**INSTRUCTIONS FOR THE TASK**
Print each line of the items below word for word, omitting the pictures.

Collected data entries:
====
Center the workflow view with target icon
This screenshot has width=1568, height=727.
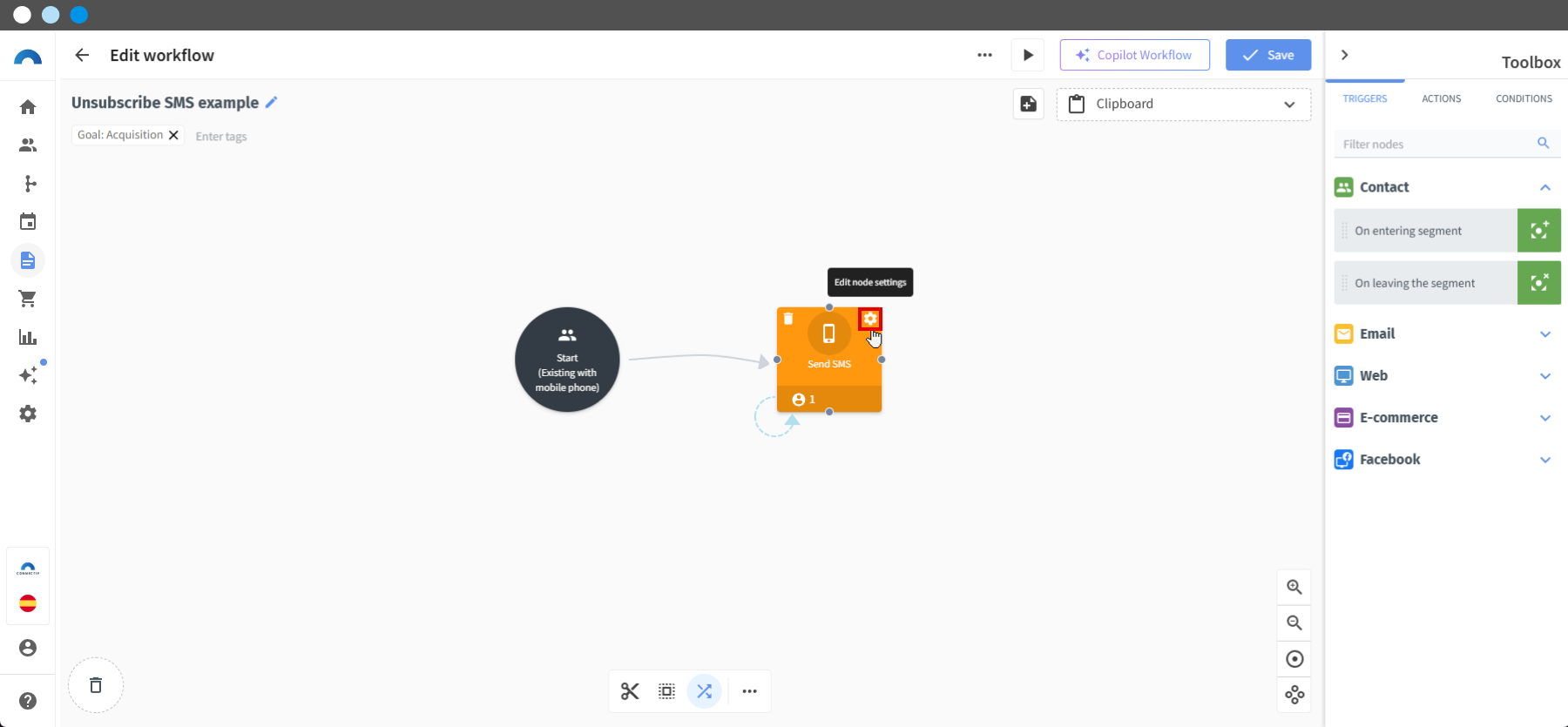pyautogui.click(x=1294, y=659)
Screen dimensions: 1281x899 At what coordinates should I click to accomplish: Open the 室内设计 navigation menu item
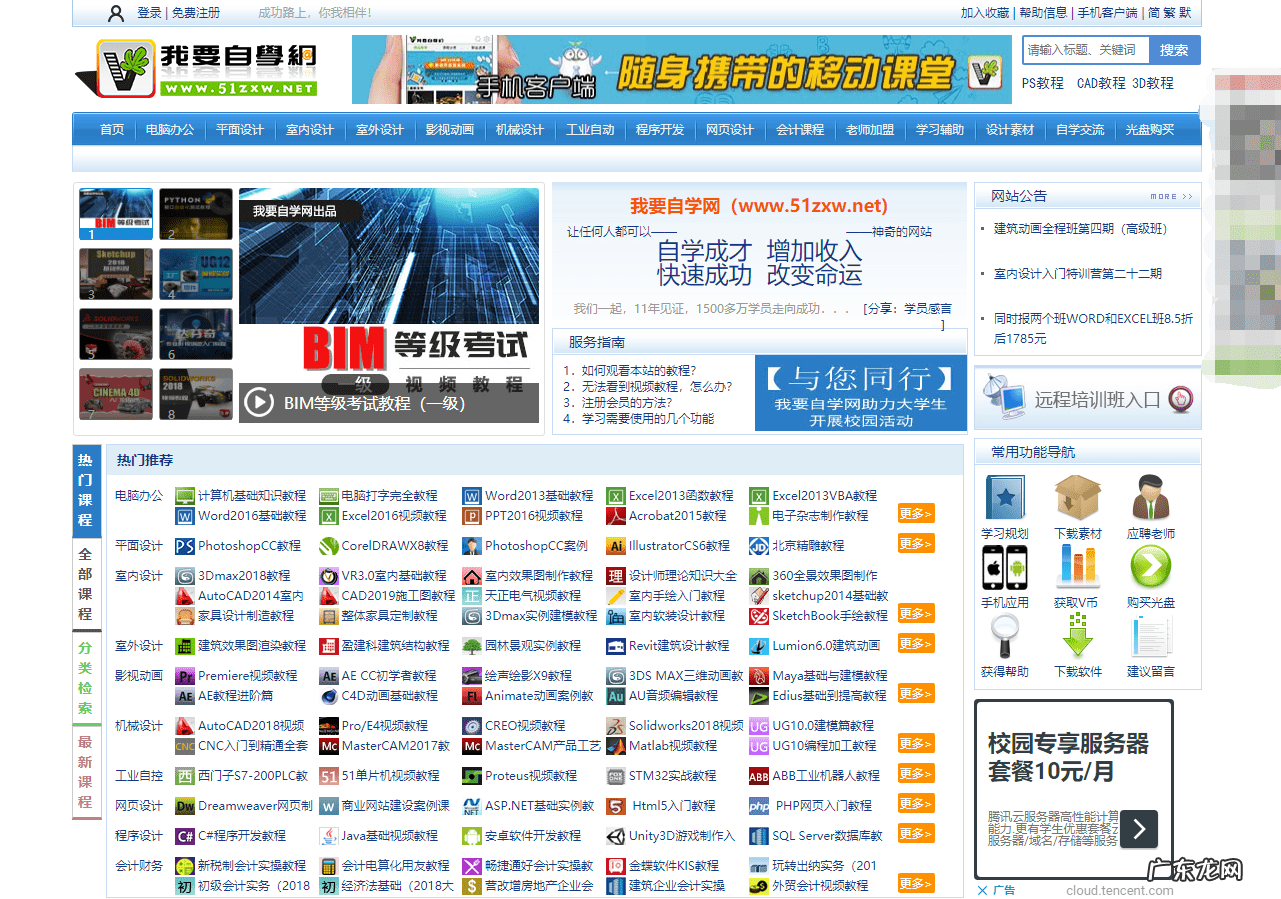tap(309, 130)
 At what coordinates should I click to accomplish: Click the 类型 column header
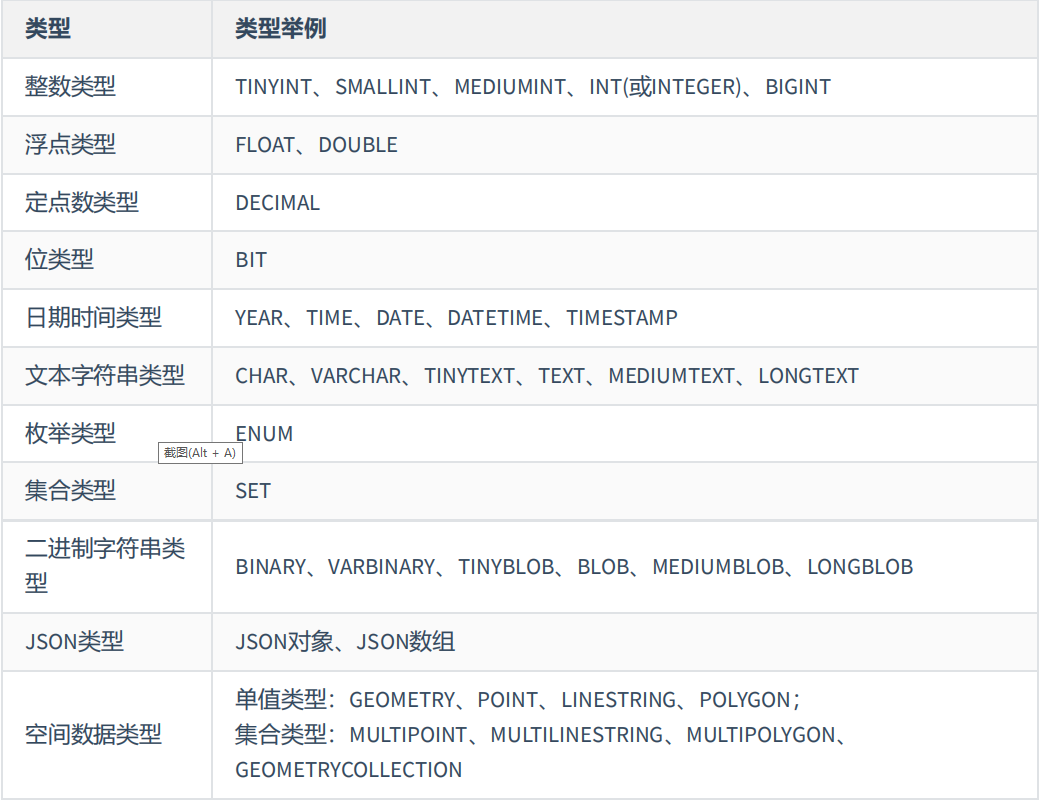(x=48, y=29)
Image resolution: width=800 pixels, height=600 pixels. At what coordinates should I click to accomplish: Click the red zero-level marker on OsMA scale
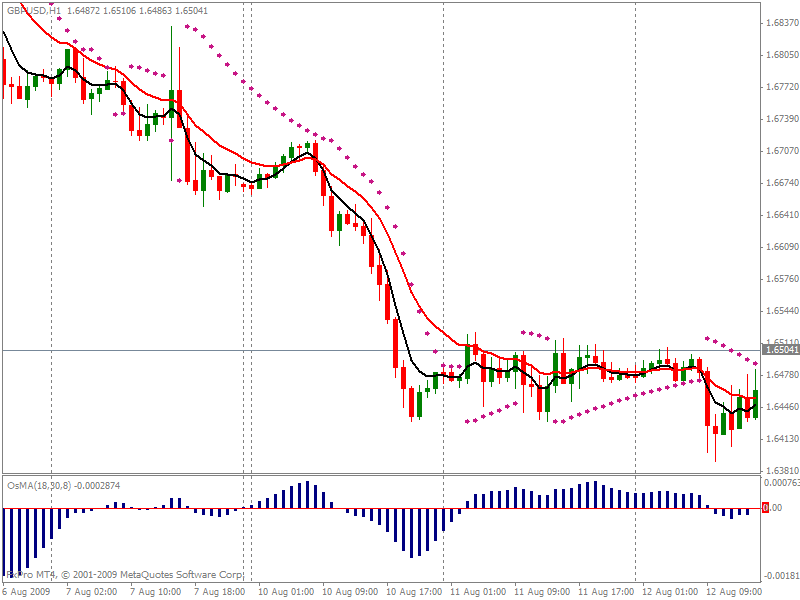pos(766,508)
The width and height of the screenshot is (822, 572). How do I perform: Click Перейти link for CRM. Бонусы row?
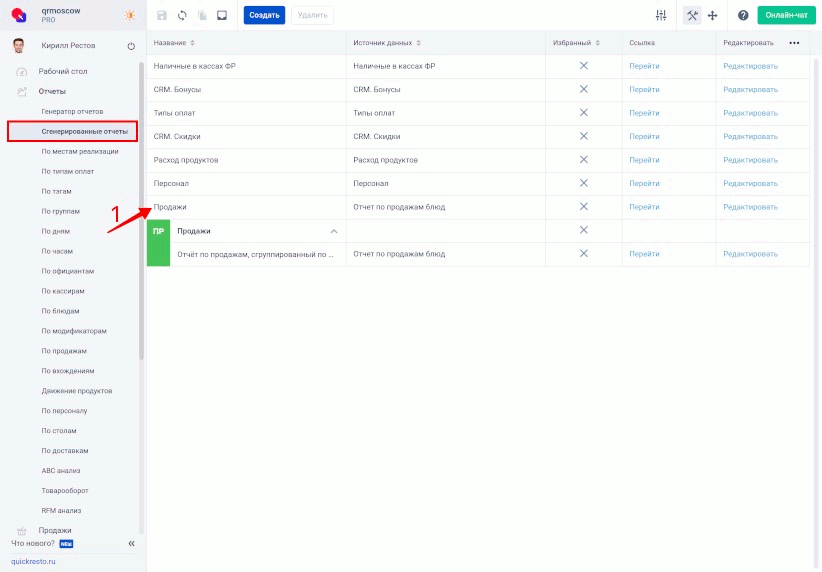(x=644, y=89)
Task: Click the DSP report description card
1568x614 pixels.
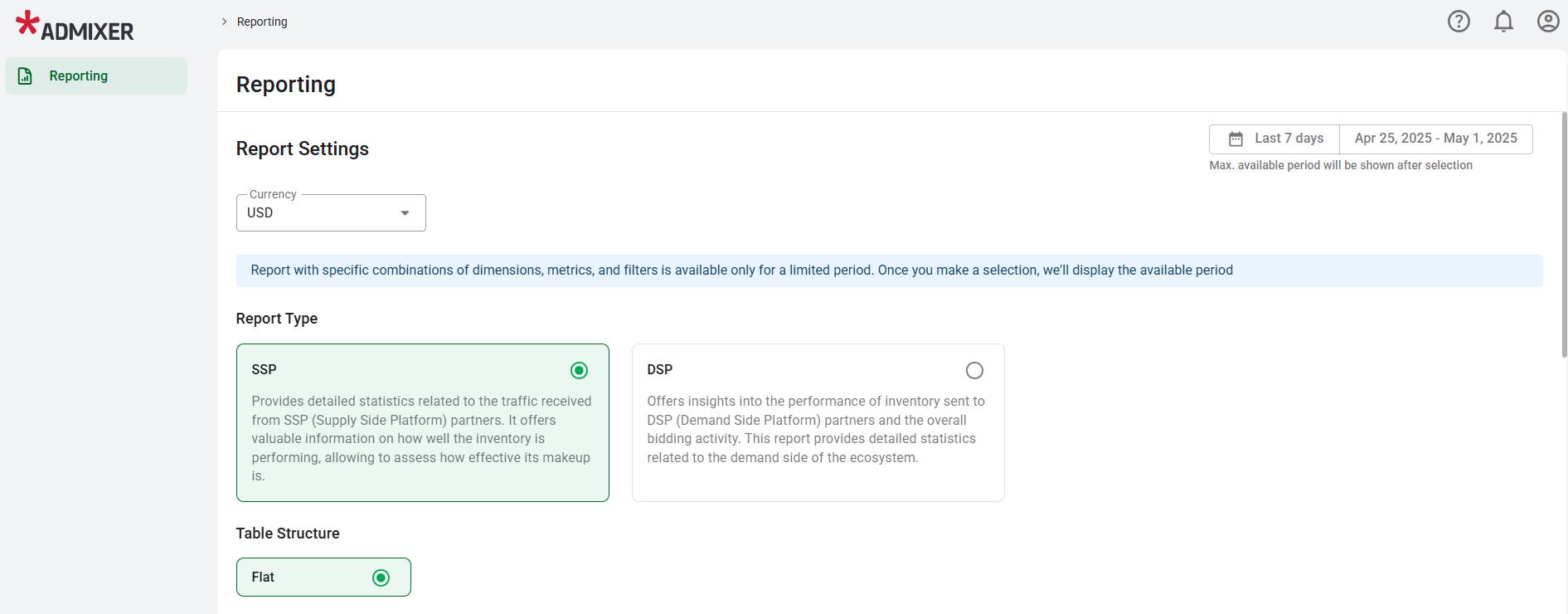Action: 817,430
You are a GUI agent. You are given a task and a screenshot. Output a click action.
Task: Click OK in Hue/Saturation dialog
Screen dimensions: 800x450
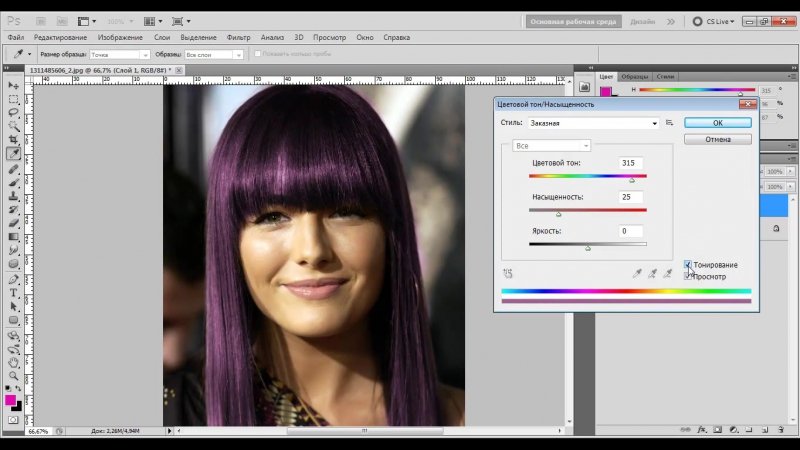click(x=717, y=123)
====
**RESULT FOR THIS TASK**
Center the workflow view with target icon
This screenshot has width=1568, height=727.
pyautogui.click(x=1294, y=659)
Screen dimensions: 1281x899 At what coordinates should I click to accomplish: Open the 室内设计 navigation menu item
tap(309, 130)
 At what coordinates should I click to accomplish: Click the 类型 column header
(x=48, y=29)
Image resolution: width=800 pixels, height=600 pixels. At what coordinates should I click to accomplish: Click the red zero-level marker on OsMA scale
pos(766,508)
The width and height of the screenshot is (822, 572). How do I perform: Click Перейти link for CRM. Бонусы row?
(x=644, y=89)
Task: Click the DSP report description card
1568x614 pixels.
Action: 817,430
You are a GUI agent. You are given a task and a screenshot. Output a click action.
Task: Click OK in Hue/Saturation dialog
Screen dimensions: 800x450
click(x=717, y=123)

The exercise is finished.